Perhaps you’ve heard of “The Transporter Paradox:” It refers to the assumption that, if we could build a Star Trek-type transporter, aka a Quantum Teleportation Device, it would work by cataloging your every atom and function in order to transmit and reassemble that pattern in another location. Unfortunately in order to do that, it would have to annihilate the original body and essentially build a brand new one from new quantum elements in the second location (something they cannily neglected to mention on Star Trek). That means, in order to appear in the second location, you will be killed in the first location; the “you” in the second location isn’t really you, even if it thinks it is… the original you is dead.
In order to deal with this paradox, you’d need to be able to solve the existential question of who, or what, is “you”—a unique and singular consciousness—or a unique and singular body. And humans have a very hard time separating their sense of self from their bodies, even though the human body is never the same from instant to instant… it is constantly exchanging molecules with the outside world in that ongoing ballet we call life.
This has become a serious question, not because we’re on the verge of building working transporters, but because we are on the verge of being able to build sophisticated computers in which some hope to be able to “upload” our consciousness… perhaps even allowing us to live forever in robot bodies or traverse the stars in miniaturized ships that don’t require the complexities of biological life support systems.
Though the idea is often used in science fiction, the ramifications of it are either ignored or glossed over (like in Star Trek) or it’s assumed that people just did it, no big deal. Sometimes a story (like Old Man’s War) admits that a character was just killed to give life to another body, and everyone just accepts that the deed was done and moves quickly on. But the issue is rarely given the incredible philosophical weight it is due.
The question is, if we upload our consciousnesses into a robot body or space ship, will we really feel as if it is ourselves in the robot or ship… or will the real us be consigning ourselves to certain death, fully aware that while we rot in our graves or drift on the wind, a digital copy is exploring the stars claiming to be the real us?
A human being has a unique sense of what it considers “itself,” a sum totality of the body that it sees as a unit known as “me.” Though it acts as if all parts of itself count holistically as “me,” it is capable of assuming that a lost limb or organ, or even the skin cells that slough off the body at all times, does not diminish the sense of “me” at all. The pieces may all be connected… but they’re not all important to the sense of “me.”
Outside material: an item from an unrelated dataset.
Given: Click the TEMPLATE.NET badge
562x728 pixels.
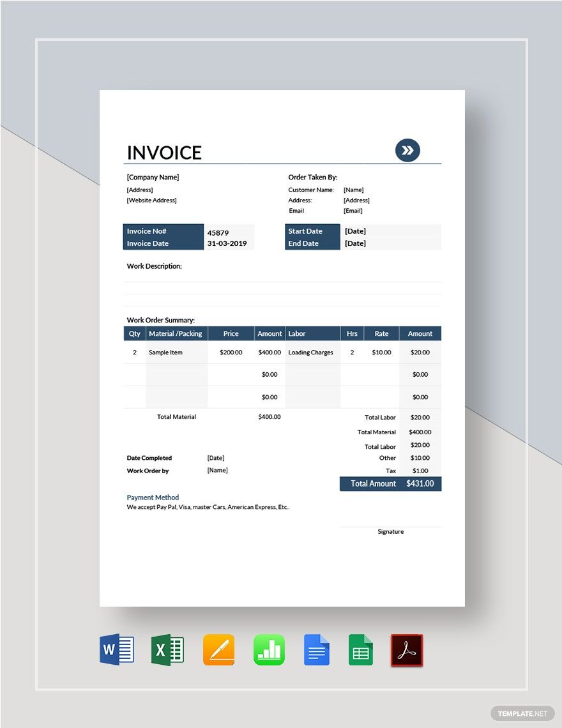Looking at the screenshot, I should tap(522, 713).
Mostly, it’s the brain that encompasses our sense of “me”; we can lose virtually everything on our body, but as long as we still have a functioning brain, we still have “me.” Our brains contain the cognitive functions that govern us, as well as an overlaid consciousness, an awareness of what we are doing and why, that creates our “sense of self.” It’s the transferring of the “sense of self,” the consciousness, from one vessel to another, that must be seamlessly accomplished; otherwise, the sense of self will know, and have to deal existentially with the fact, that the real you has been left behind, maybe killed, and that it is essentially a duplicate you, a copy, not the real thing.
The only potential loser in this equation is the body left behind, and the consciousness within it; because hey, dead is dead. Is there really a way to transfer that sense of self to another vessel without leaving a sense of a live body and consciousness behind? Maybe it could be accomplished during sleep, when your sense of self is essentially switched off (or, at least, paused) during unconsciousness; if it could be restarted in another vessel, and you saw your old body lying next to you in state, maybe if would be easier to accept the idea that your consciousness has indeed “moved” to another vessel, and it’s okay to discard (yes, kill) the old one.
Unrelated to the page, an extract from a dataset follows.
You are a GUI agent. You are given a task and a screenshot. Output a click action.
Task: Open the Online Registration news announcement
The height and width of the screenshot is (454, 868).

Or maybe the new “you” would not see the leaving behind or killing off of your original body as any more significant than your brushing off and discarding the dandruff from your head; after all, it was all part of you once, but losing it didn’t make you less “you.” Even with a mechanical “body” and completely different functions, the persistence of self might be enough to override all sense of different and accept itself as the real you.
Or maybe it’s much ado about nothing. After all, a human body is more than a flake of dandruff; but cosmically speaking, not by much. Maybe we’re just allowing our meat-based prejudices to get in the way of real progress and inevitable evolution; we need to rid ourselves of the notion that there’s something particularly special or valuable about ourselves, or that a well-enough-constructed duplicate of our consciousness isn’t just as good as the original. We also need to accept the fact that, sooner or later, we all die; but this is a way to send an aspect of us further into the future, extending the life of what we consider the essential “us.”
This is a question which will need to be solved by equal parts science, ingenuity, philosophy, humility and practicality. It may never be solved to everyone’s satisfaction, any more than the public is all in agreement over the euthanization of the sick, the elderly, or their pets. But we as a species may not develop much further if we don’t come to grips with this paradox and find a way to live with it.